Sabarmati, India, March 1930
Dear Friend,
Before embarking on Civil Disobedience and taking the risk I have dreaded to take all these years, I
would ... approach you and find a way out. I cannot intentionally hurt anything that lives, much less
human beings, even though they may do the greatest wrong to me and mine. Whilst therefore I hold the
British rule to be a curse, I do not intend harm to a single Englishman or to any legitimate interest he
may have in India…. And why do I regard the British rule a curse? …Even the salt [the peasant] must use
to live is so taxed as to make the burden fall heaviest on him…. The tax shows itself still more
burdensome on the poor man when it is remembered that salt is one thing he must eat more than the
rich man….
My ambition is no less than to convert the British people through nonviolence, and thus make them see
the wrong they have done to India…. But if you cannot see your way to deal with these evils and if my
letter makes no appeal to your heart, on the eleventh day of this month I shall proceed with such co-
workers of the Ashram [Community] as I can take, to disregard the provisions of the Salt Laws….

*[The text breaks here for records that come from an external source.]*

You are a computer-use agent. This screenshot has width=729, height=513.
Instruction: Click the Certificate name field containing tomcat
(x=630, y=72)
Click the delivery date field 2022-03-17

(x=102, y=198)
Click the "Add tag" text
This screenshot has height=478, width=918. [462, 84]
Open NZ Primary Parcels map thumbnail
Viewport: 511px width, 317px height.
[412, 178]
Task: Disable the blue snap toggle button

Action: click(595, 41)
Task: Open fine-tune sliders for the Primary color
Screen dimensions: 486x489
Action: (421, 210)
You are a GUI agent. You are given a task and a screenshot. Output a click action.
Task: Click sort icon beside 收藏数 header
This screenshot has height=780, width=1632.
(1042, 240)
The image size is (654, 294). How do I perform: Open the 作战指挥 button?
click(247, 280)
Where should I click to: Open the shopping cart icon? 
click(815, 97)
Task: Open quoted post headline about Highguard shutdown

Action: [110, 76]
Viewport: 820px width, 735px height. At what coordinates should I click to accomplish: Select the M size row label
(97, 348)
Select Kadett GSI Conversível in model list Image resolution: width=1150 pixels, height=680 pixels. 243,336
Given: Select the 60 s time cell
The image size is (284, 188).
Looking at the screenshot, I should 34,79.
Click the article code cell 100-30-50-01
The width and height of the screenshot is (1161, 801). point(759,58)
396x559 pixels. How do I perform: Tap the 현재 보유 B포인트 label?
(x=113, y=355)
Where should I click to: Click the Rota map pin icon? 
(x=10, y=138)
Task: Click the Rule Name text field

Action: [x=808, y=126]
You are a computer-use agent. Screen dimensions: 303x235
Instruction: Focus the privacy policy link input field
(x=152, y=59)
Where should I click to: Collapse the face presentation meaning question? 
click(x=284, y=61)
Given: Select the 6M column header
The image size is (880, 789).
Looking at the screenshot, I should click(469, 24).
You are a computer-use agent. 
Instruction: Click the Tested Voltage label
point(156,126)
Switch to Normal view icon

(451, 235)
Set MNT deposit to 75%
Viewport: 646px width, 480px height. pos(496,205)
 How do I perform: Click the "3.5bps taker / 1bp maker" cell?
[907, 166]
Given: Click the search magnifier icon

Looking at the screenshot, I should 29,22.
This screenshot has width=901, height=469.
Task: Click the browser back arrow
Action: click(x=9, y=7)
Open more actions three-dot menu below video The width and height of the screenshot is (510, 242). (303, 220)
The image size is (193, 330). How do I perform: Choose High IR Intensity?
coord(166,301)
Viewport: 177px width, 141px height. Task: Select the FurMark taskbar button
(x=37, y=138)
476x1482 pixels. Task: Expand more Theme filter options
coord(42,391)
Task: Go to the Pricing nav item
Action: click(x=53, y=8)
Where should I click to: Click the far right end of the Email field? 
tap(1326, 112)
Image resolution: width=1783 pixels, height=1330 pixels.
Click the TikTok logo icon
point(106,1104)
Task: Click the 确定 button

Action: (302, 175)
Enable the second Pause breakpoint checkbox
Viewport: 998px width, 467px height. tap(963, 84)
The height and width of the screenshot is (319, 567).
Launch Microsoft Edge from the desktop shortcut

(Lord Irwin was the English governor in India. Gandhi wrote this letter before marching to the sea and
breaking the English Salt Tax law. Gandhi’s march to the sea is generally called “The Salt March.” Most
historians consider it the turning point of the movement to free India from British control. The Salt Tax
Law made it illegal for Indians to manufacture or collect their own salt.)
9. Explain the historical circumstances that led Gandhi to write this letter.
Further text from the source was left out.